:: Task instructions ::
Write out the lines running from the one containing "This screenshot has height=587, width=1185." through the last line of the items below, including both ends, and reproduce them with no changes.
======== Material for the task
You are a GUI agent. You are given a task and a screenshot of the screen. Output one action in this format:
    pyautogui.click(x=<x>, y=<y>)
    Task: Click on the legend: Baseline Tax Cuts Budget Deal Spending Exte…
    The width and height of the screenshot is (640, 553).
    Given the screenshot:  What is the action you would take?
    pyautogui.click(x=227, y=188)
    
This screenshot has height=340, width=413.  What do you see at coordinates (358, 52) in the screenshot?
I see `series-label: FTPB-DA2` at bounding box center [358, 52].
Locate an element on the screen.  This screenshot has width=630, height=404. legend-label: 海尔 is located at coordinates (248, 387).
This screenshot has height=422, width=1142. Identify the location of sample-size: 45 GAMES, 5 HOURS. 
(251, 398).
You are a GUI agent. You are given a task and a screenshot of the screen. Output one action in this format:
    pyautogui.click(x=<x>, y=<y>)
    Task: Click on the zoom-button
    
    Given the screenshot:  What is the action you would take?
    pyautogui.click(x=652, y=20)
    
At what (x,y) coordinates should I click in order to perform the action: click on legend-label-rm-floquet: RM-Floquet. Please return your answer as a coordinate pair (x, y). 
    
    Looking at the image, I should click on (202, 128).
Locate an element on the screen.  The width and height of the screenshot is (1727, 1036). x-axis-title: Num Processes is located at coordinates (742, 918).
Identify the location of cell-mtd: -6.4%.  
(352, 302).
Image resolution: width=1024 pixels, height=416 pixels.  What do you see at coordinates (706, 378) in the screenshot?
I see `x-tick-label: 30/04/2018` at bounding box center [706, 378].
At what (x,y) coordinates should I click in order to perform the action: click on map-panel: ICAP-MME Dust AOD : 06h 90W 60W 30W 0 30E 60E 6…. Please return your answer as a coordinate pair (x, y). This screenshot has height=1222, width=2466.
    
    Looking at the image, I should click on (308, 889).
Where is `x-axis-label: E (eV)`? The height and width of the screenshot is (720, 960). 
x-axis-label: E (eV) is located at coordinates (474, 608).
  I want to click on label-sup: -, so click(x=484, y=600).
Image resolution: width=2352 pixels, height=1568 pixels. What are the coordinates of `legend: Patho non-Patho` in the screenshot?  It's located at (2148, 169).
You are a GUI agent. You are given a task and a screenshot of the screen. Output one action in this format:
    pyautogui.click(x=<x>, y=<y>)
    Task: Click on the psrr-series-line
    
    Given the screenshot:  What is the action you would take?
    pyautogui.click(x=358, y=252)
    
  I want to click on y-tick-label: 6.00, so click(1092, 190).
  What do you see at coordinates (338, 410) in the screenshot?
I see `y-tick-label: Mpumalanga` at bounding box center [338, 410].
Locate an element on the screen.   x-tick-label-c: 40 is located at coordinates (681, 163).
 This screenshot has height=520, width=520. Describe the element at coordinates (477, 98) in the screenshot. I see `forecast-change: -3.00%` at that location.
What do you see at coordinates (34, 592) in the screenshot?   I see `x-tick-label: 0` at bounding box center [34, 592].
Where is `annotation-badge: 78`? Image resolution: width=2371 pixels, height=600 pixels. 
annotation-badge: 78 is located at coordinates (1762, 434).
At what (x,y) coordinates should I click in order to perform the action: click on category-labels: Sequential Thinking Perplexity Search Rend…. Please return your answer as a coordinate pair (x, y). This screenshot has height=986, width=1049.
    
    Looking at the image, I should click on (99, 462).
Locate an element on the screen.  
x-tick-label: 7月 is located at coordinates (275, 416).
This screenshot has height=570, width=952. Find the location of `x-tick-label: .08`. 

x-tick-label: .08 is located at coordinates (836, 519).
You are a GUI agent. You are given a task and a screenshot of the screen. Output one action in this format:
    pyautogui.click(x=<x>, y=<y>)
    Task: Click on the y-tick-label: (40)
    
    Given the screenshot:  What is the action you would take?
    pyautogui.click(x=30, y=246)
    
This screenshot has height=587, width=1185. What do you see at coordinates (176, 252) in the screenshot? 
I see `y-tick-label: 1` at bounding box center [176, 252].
================
:: Answer area ::
This screenshot has height=587, width=1185. What do you see at coordinates (176, 252) in the screenshot? 
I see `y-tick-label: 1` at bounding box center [176, 252].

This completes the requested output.